I finetune a model and my validation metrics are an order of magnitude higher than the metrics on the test set. I know that this is quite possible, but such a difference seems extreme to me. I’ve noticed that generation is very sensitive to different parameters (i.e. repetition_penalty, min_length, max_length).
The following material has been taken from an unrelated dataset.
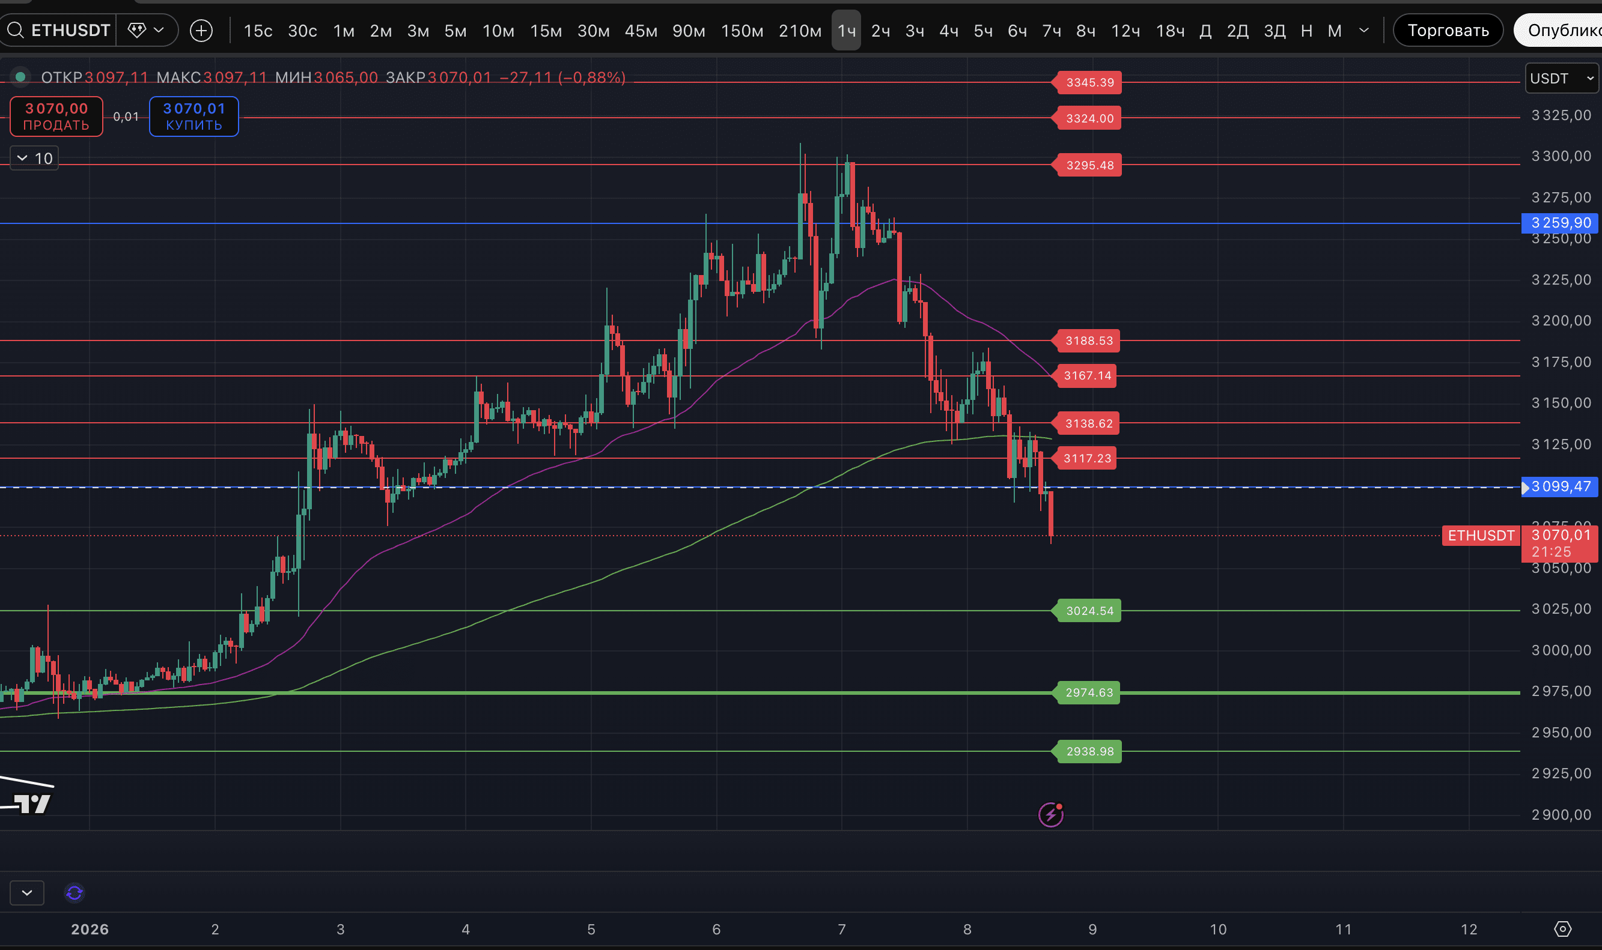1602x950 pixels.
Task: Select the 4ч timeframe tab
Action: tap(948, 31)
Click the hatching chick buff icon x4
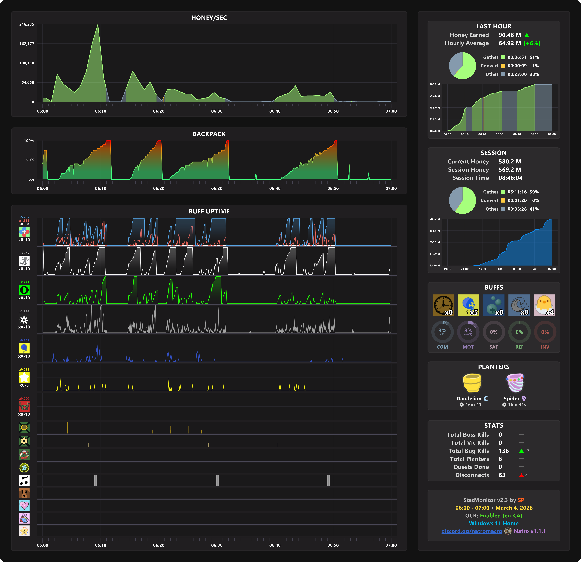 point(544,305)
So I’m trying to understand how exactly prediction occurs on the validation set. The only mention of compute_metrics
in the source code for trainer is here:
# later use `self.model is self.model_wrapped` to check if it's wrapped or not
self.model_wrapped = model
self.model = model
self.compute_metrics = compute_metrics
and then it appears in Evaluate`:
eval_loop = self.prediction_loop if self.args.use_legacy_prediction_loop else self.evaluation_loop
output = eval_loop(
eval_dataloader,
description="Evaluation",
# No point gathering the predictions if there are no metrics, otherwise we defer to
# self.args.prediction_loss_only
prediction_loss_only=True if self.compute_metrics is None else None,
ignore_keys=ignore_keys,
metric_key_prefix=metric_key_prefix,
)
Having trouble understanding how the prediction actually occurs. I’d like to verify that I’m using exactly the same generation parameters when I predict on the test set in order to investigate the difference in metrics.